Pearl Kantrowitz (convincingly played by Diane Lane), married young to her high school sweetheart, has a 14 year old daughter (sweet Anna Paquin, a fine performer) and a younger son. Pearl says early on, "I haven’t made a decision in ten years, except whether to shop at A&P or Waldbaums’s." She wants more for her daughter – and, indeed, for herself – than what she finds in her own constrained life, her opportunities foregone due to marrying early, and her family’s less than glamorous economic circumstances. The motivation is set, opportunity arises, and our story slips smoothly into second gear.
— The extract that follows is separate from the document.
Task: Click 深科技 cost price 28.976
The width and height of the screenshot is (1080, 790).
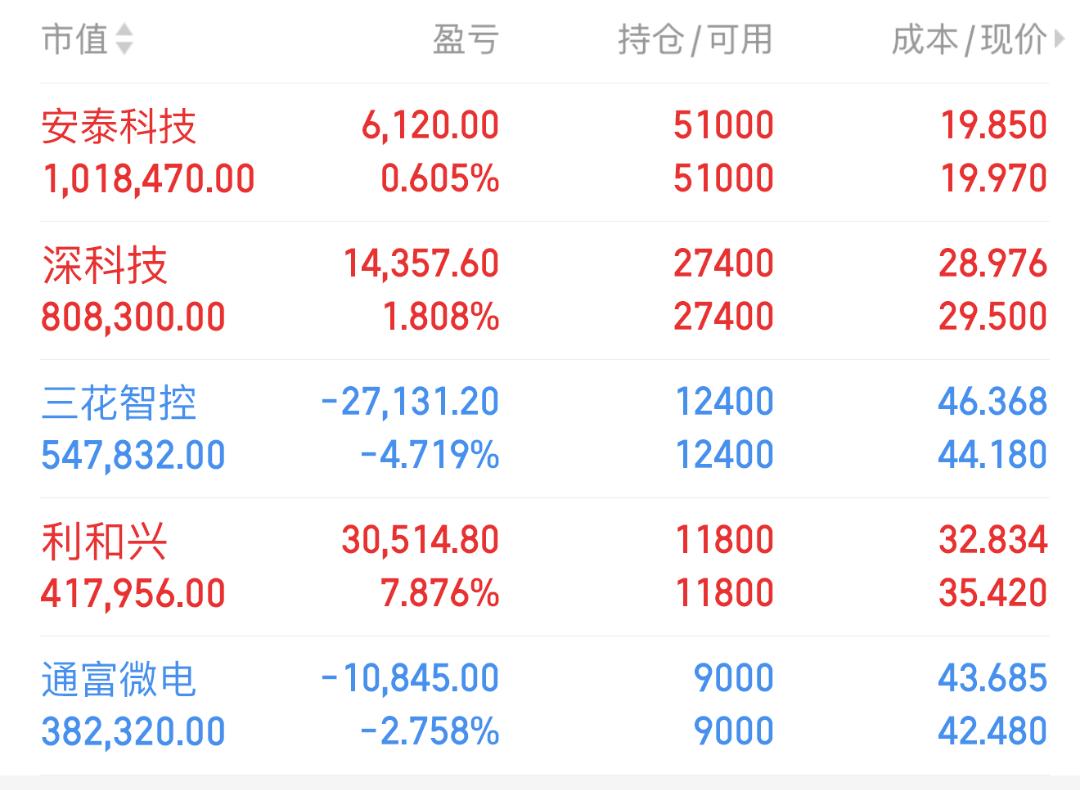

The bungalow colony setting is a natural for gentle and loving satire. Screenwriter Pamela Gray knows this world from her own experience and it shows. Unacknowledged in the credits is Julie Kavner, whose unmistakable voice announces over the public address system: "Attention! A slide show of pictures from the Feldstein Bar Mitzvah will be shown in the Casino at two o’clock!" or "Attention! The knish man is on the premises!" A Streisand lookalike parades in her bikini. A borscht circuit entertainer sings badly and tells awful jokes in the Casino on Saturday night.

Underneath the surface observations, these are people living in traditional ways, family and ritually oriented, while social revolution has erupted around them. That their world cannot remain untouched by outside changes is inevitable, whether it is a restless housewife seeking new horizons or the younger generation anxious to break away. In this context, we follow the story of the members of this family, told from their viewpoint, believably catching their feelings as they work their way through change, crisis, and growth.

Pearl’s mother-in-law (Tovah Feldshuh), carries the wisdom of a still older generation.

She also reads cards and tea leaves and introduces the term bashert, Yiddish for fate. Fortunately, this theme is not belabored and Goldwyn does not try to turn a schmaltzy family tale into Oedipus Rex. Gray’s script pretty much manages to avoid cliche in territory where cliche might have run rampant. (Compare to, for example, Message in a Bottle and Playing by Heart, recent releases whose dialogue must have been lifted from a cliche compendium.)

A Walk on the Moon, combining good writing about genuinely felt experience, a fine cast, and restrained and tasteful direction, makes for winning film entertainment.